INPUT MATERIAL:
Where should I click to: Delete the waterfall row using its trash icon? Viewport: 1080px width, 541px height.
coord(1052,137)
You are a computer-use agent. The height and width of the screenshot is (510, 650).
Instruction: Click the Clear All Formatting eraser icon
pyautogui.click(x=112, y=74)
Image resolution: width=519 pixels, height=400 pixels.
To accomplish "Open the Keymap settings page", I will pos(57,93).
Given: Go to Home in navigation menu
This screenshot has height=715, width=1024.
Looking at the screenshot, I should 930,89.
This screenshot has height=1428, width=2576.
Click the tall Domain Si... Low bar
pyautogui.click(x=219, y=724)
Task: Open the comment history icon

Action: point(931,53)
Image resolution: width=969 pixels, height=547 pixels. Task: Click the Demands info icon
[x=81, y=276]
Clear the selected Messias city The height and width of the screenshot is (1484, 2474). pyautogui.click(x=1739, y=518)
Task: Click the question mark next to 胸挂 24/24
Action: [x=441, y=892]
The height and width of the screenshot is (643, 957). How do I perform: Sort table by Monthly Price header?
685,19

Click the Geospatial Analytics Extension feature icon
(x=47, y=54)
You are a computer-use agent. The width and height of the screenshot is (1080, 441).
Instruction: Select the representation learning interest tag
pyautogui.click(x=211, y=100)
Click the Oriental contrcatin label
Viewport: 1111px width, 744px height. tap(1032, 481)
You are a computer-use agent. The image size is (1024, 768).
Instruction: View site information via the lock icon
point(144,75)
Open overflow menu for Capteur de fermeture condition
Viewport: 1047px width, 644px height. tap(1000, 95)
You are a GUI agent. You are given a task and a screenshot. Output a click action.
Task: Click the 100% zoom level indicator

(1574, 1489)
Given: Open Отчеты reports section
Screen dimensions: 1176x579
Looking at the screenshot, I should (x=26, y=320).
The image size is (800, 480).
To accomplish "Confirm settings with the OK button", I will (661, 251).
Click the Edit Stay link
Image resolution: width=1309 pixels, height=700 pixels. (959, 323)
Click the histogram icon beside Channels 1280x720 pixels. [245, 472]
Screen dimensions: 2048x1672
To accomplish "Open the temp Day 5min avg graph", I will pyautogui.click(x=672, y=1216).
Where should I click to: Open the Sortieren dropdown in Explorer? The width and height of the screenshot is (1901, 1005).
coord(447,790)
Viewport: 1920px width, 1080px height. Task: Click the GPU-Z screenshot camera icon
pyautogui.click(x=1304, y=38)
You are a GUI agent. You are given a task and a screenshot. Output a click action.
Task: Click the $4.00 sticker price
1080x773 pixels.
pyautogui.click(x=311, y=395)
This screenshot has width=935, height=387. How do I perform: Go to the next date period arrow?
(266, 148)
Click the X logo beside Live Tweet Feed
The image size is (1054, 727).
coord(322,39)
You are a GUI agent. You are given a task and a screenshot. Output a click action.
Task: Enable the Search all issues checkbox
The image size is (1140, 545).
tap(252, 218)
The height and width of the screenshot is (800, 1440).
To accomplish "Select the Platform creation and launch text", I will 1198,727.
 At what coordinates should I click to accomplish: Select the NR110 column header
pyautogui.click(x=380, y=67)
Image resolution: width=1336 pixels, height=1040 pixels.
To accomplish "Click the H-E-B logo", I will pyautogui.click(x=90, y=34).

WHAT TO PRODUCE:
Which lines in the entries above contain the string "size"? Show each of those lines in full, matching case exactly.

OUTPUT:
You are a computer-use agent. The image size is (1024, 768).
The image size is (800, 480).
The image size is (1054, 727).
The image size is (1140, 545).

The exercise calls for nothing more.